新版flume+kafka+storm安装部署

zoukankan html css js c++ java

新版flume+kafka+storm安装部署
版本介绍：

zookeeper3.4.6

flume-ng1.6

kafka2.10-0.8.2

storm0.9.5

安装zookeeper

1.下载最新release版zookeeper

http://zookeeper.apache.org/releases.html#download

2.修改zookeeper配置文件

$zookeeper_home/conf

$ cp zoo_sample.cfg zoo_sample.cfg.bak

$ mv zoo_sample.cfg zoo.cfg

修改zoo.cfg中的zookeeper保存临时文件的路径

在$zookeeper_home的根目录下创建tmp目录

vi zoo.cfg

找到 dataDir=/tmp/zookeeper 改为刚才创建的目录

3.验证zookeeper是否启动成功

进入$zookeeper_home/bin目录下执行

mylover:bin luobao$ shzkServer.sh start

显示如下内容表示成功

JMX enabled by default
Using config: /Users/luobao/study/zookeeper-3.4.6/bin/../conf/zoo.cfg
-n Starting zookeeper ...

STARTED

安装storm

1.下载最新release版storm

http://apache.claz.org/storm/apache-storm-0.9.5/apache-storm-0.9.5.tar.gz

2.解压压缩包并配置storm的环境变量

3.验证storm是否能启动

注：启动storm之前必须启动zookeeper

依次启动：

$storm nimbus

$storm supervisor

$storm ui

打开浏览器地址http://localhost:8080 看到如下界面表示启动成功

安装kafka

1.下载对应scala版本的kafka

http://kafka.apache.org/downloads.html

2.启动并验证kafka
启动及测试命令：

下面的启动步骤是从kafka官网复制来的，之前使用的是kafka0.8.0,发现命令都和0.8.2不同。

Step 1: Download the code

Download the 0.8.2.0 release and un-tar it.
> tar -xzf kafka_2.10-0.8.2.0.tgz > cd kafka_2.10-0.8.2.0

Step 2: Start the server

Kafka uses ZooKeeper so you need to first start a ZooKeeper server if you don't already have one. You can use the convenience script packaged with kafka to get a quick-and-dirty single-node ZooKeeper instance.

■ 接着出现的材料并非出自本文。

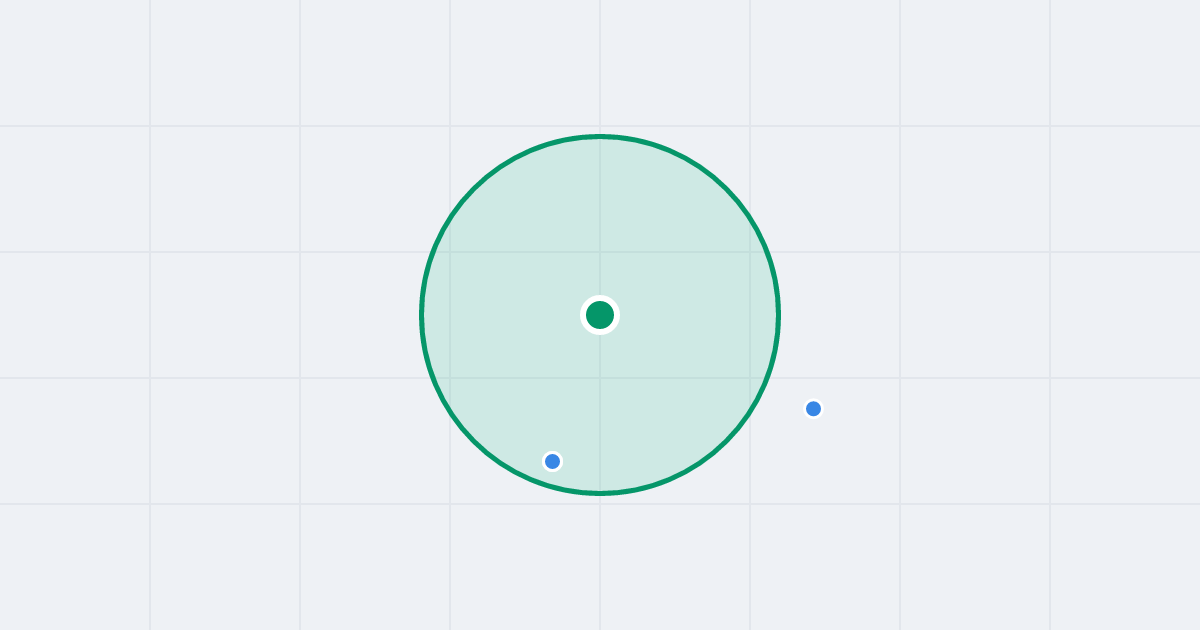Click the shaded area directly below the center marker
The height and width of the screenshot is (630, 1200).
(600, 410)
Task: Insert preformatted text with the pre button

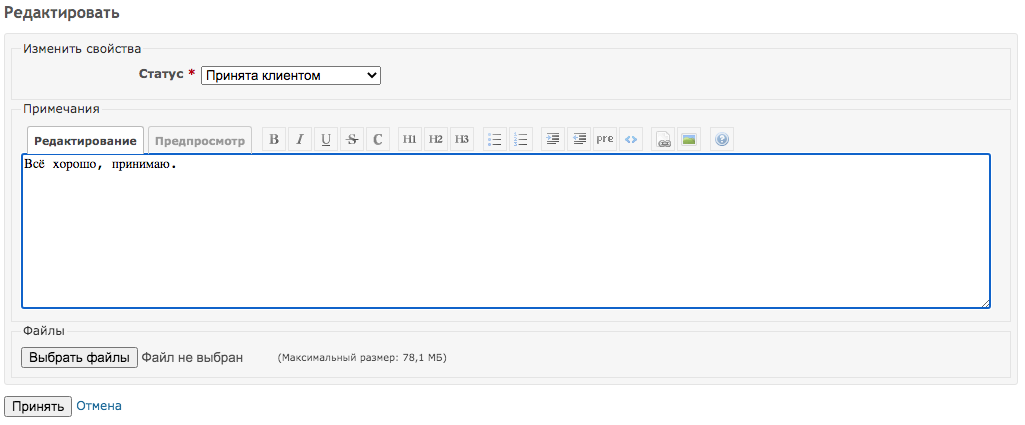Action: [x=605, y=140]
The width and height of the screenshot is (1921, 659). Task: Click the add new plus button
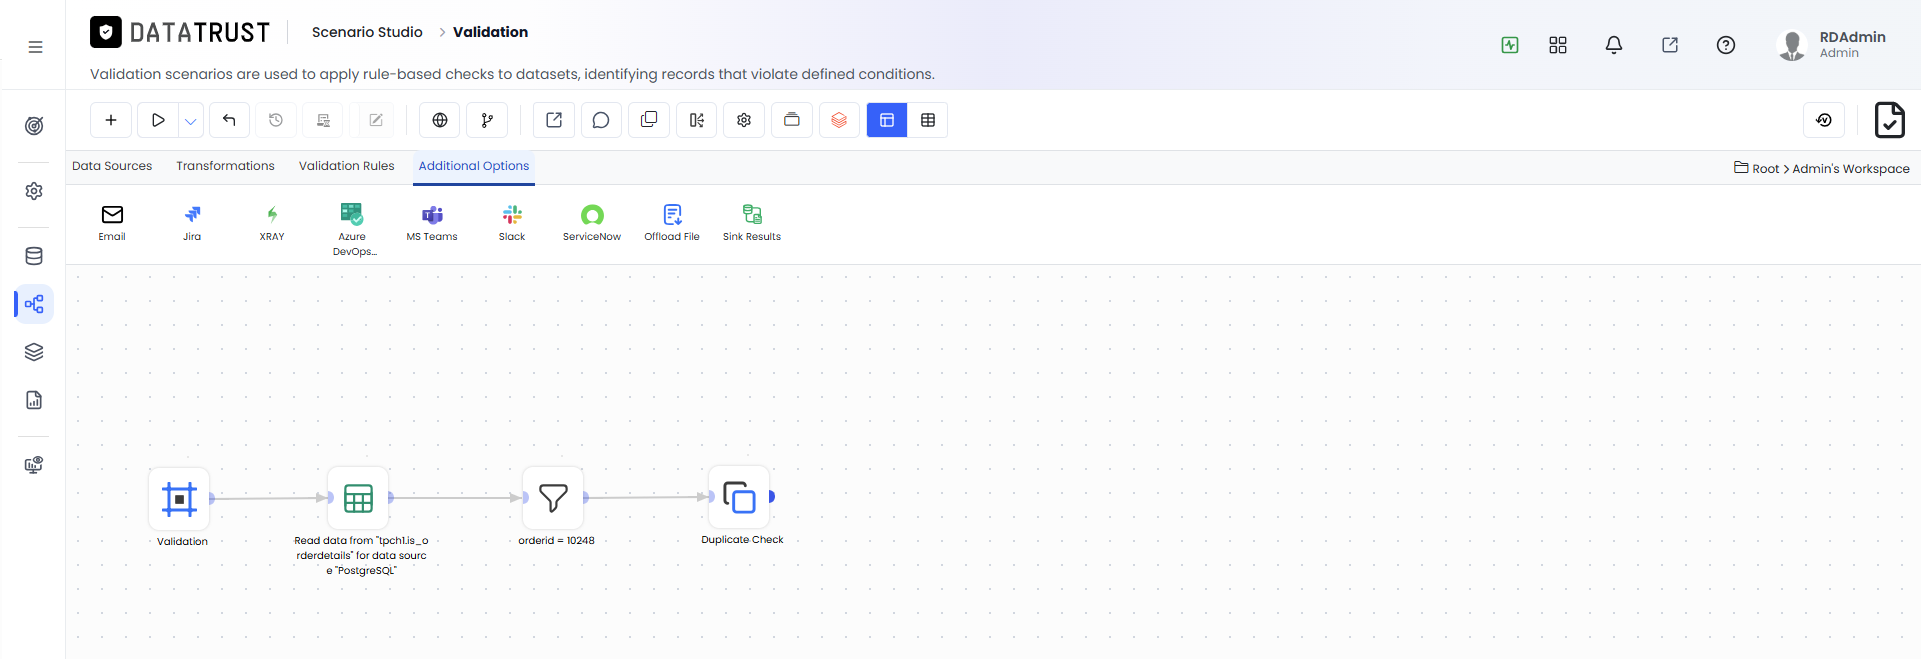[111, 120]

> bin/zookeeper-server-start.sh config/zookeeper.properties [2013-04-22 15:01:37,495] INFO Reading configuration from: config/zookeeper.properties (org.apache.zookeeper.server.quorum.QuorumPeerConfig) ...
Now start the Kafka server:
> bin/kafka-server-start.sh config/server.properties [2013-04-22 15:01:47,028] INFO Verifying properties (kafka.utils.VerifiableProperties) [2013-04-22 15:01:47,051] INFO Property socket.send.buffer.bytes is overridden to 1048576 (kafka.utils.VerifiableProperties) ...

Step 3: Create a topic
Let's create a topic named "test" with a single partition and only one replica:
> bin/kafka-topics.sh --create --zookeeper localhost:2181 --replication-factor 1 --partitions 1 --topic test
We can now see that topic if we run the list topic command:
> bin/kafka-topics.sh --list --zookeeper localhost:2181 test
Alternatively, instead of manually creating topics you can also configure your brokers to auto-create topics when a non-existent topic is published to.
Step 4: Send some messages
Kafka comes with a command line client that will take input from a file or from standard input and send it out as messages to the Kafka cluster. By default each line will be sent as a separate message.
Run the producer and then type a few messages into the console to send to the server.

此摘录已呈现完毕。